Molti segnali indicano che Montezemolo possa presto candidarsi come anti-Cav, leader di quella coalizione vasta e multicolore che si riconosce in un solo ideale: far fuori Berlusconi. Il Corsera gli sta tirando la volata. L’Espresso fa notare che i sondaggi lo danno in fuga. Bersani e Enrico Letta lo corteggiano in pubblico. Non sarà mica lui il famoso Papa straniero? Sembra di sì. Montezemolo ci sta pensando, gli altri sembrano gradire. Le carte verranno presto scoperte. Un po’ tutti guardano il calendario e sono convinti che si andrà a votare a marzo. Questo significa che tutti i protagonisti seduti al tavolo da gioco si stanno facendo gli ultimi accordi. La coalizione anti Cav, è chiaro, se vuole sperare di vincere non può andare sparpagliata. Quindi l’ipotetico Papa straniero, che secondo i primi indizi potrebbe essere appunto Luca Cordero, dovrebbe guidare una coalizione con il grande centro (Casini e Rutelli), il Pd (margheritini e post comunisti), Di Pietro, quel che resta dei Verdi, Bonino e Pannella, e perfino quell’ala sinistra che parte da Vendola e si perde in mille sigle più o meno sommerse. La presenza della sinistra movimentista non è, dal punto di vista politico, scontata. Bisogna far digerire la cosa a Casini e anche ai cattolici Pd, ma sta diventando indispensabile se i numeri sono quelli di cui parla Ilvo Diamanti su Repubblica. La galassia di Rifondazione e compagni sembra viaggiare su un 10 per cento dei voti, tutti rubati alla propria destra, cioè a Bersani e al suo partito. La grande occasione di sconfiggere Berlusconi potrebbe tentare uno come Montezemolo. Il problema sarà poi governare, ma questa è storia antica.

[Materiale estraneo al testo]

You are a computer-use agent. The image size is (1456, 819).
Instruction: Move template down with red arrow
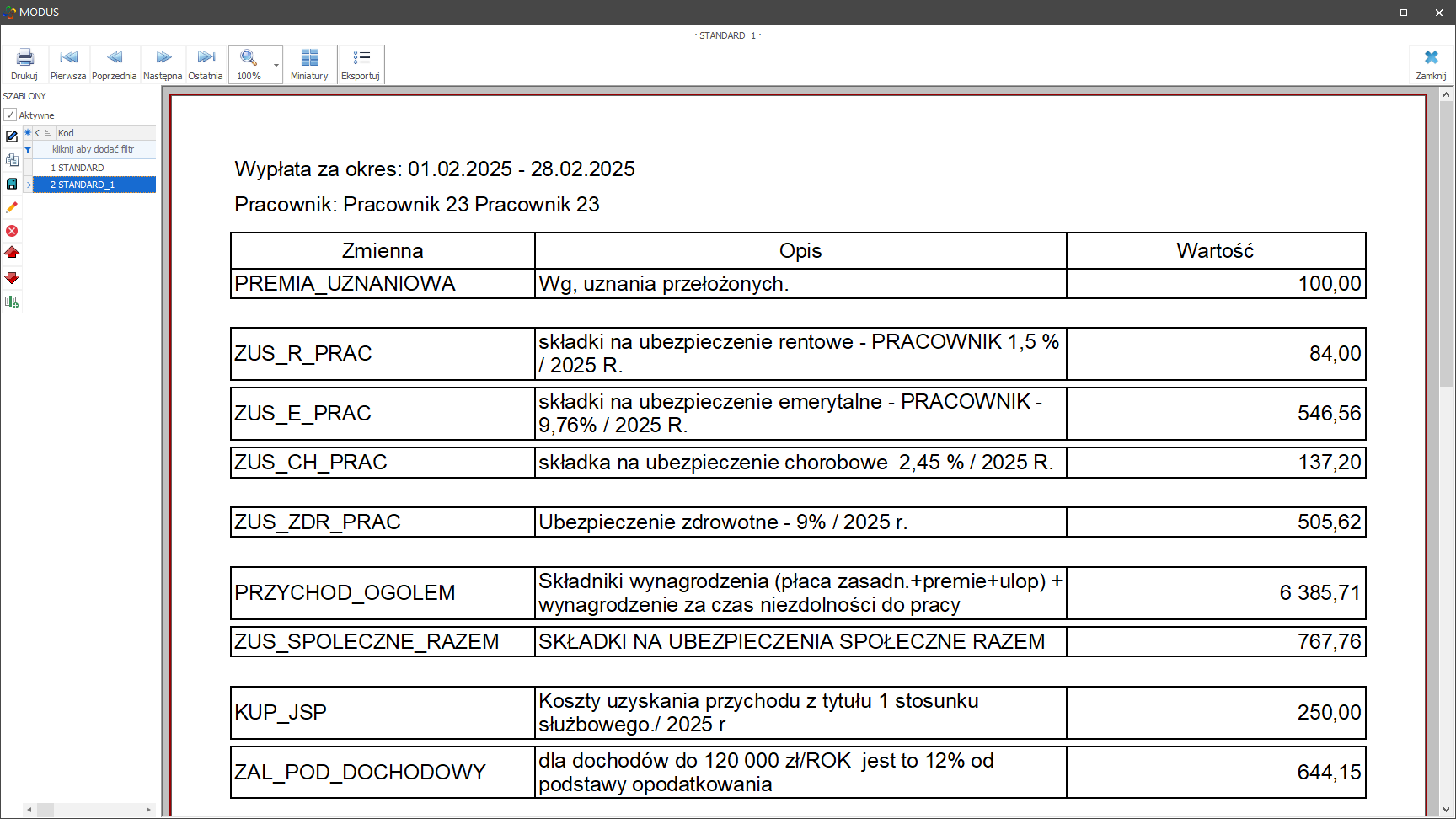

Qui arriva il dilemma di Fini. Che fa Gianfranco? La sfida elettorale si annuncia binaria, zero o uno. O stai di qua o di là. Sarà una battaglia campale. Troppa gente in questa sfida si sta giocando la sopravvivenza politica. I finiani continuano a dire che loro sono la destra, stanno a destra, sono una variante del Pdl berlusconiano. Questo in teoria significa che si schiereranno a destra. Cioè Fini, ammesso che Berlusconi lo voglia, resta a fare il secondo riluttante e rompiscatole. È più facile che si schieri con gli anti Cav. Il dissidio è umano e senza dubbio Fini vuole la morte (politica) di Berlusconi. Perfetto. Sarà uno dei tanti colonnelli intorno a Montezemolo. Uno che si gioca il futuro in una concorrenza interna con Casini, Rutelli, D’Alema, Bersani, Franceschini, Veltroni, Vendola, Di Pietro. Non è neppure il più forte. Se gli va bene il delfino. Se gli va male un fallito. Ne valeva la pena?